El acto analítico, que Lacan sitúa en el paso del analizante a analista, cuando el sujeto dividido pasa de ocupar el lugar de trabajo a ocupar el lugar del vacío donde se aloja el objeto a, requiere para su sostenimiento, de la certeza de un deseo por hacer existir el vacío donde surge un sujeto que sabe se hace cargo de su goce.
Además del deseo que lo habita, el analista, cuenta con un saber sobre su goce y con el saber del psicoanálisis. Este equipaje le otorga un saber-hacer, que le posibilita dejar atrás su condición de sujeto, y orientar la operación que es singular en cada caso.
El analista sabe que el sujeto que demanda salida a su angustia, llega con su deseo y su goce atrapados en el fantasma que se ha forjado para sostenerse, en el que confluyen significantes y afectos que le confieren unidad, que le dan un lugar en el Otro, y un objeto a que tapona y que es necesario remover, para hacer el vacío que libere al goce le permita un nuevo encuentro con la palabra.
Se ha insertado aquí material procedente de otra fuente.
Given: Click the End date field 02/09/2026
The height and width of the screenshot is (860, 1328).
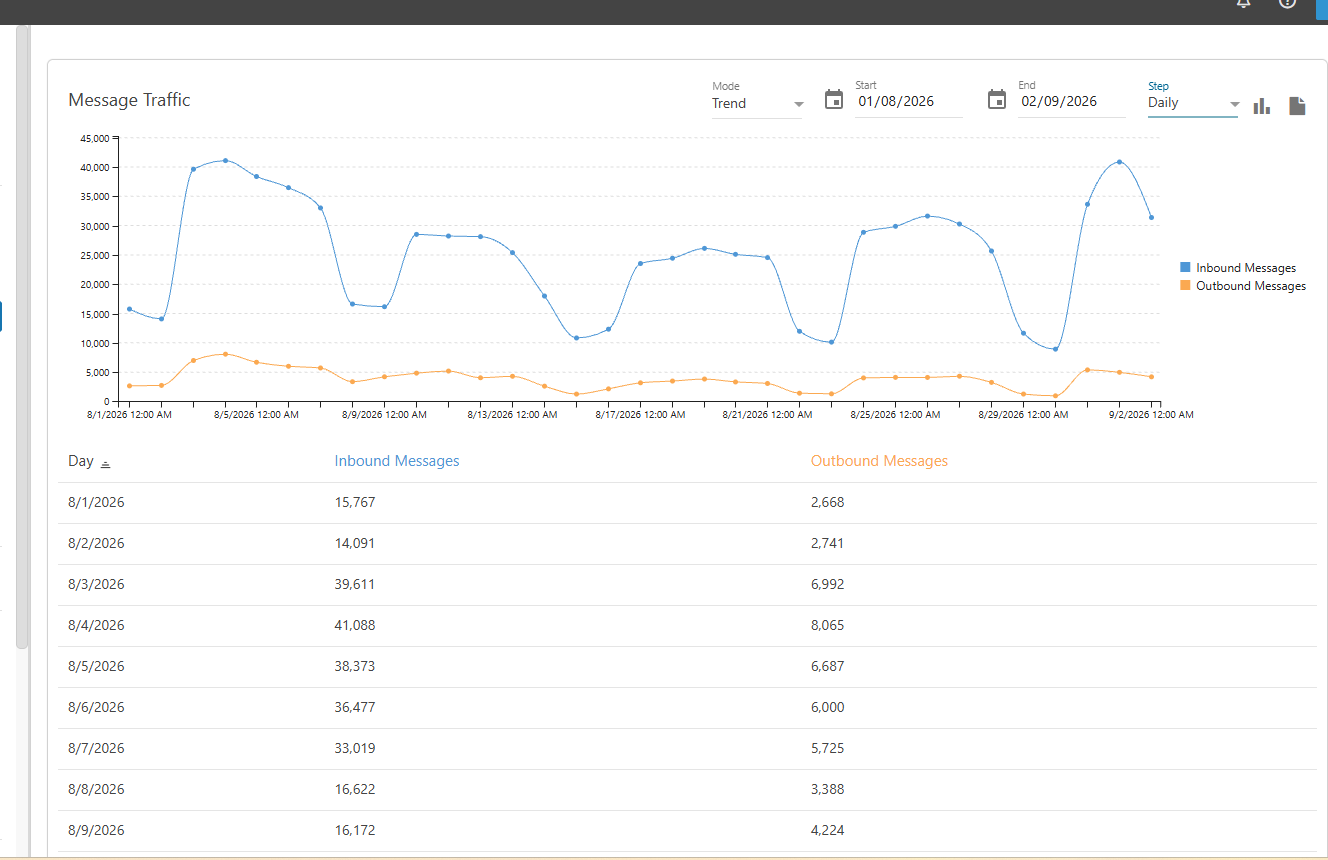Looking at the screenshot, I should 1071,102.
Las palabras del analizante se repiten, concatenan e interrumpen, mientras el analista las corta, enfatiza, disloca, permitiendo al inconsciente aflorar, a las identificaciones caer, y al objeto a develar su intimidad con el significante que se descubre como letra-borde entre un deseo que orienta y un goce que se reitera a modo de enjambre, el cual, en su liberación, se vincula con la palabra que lo sitúa de otro modo.
Mediante la transferencia entre analista y analizante, a la vez que se logra que el inconsciente se abra, también sucede que se cierre o las pasiones del analizante perturben al analista, no solo como amor, sino como odio, e impidan al analizante perder su goce y a hacer el espacio requerido para la invención.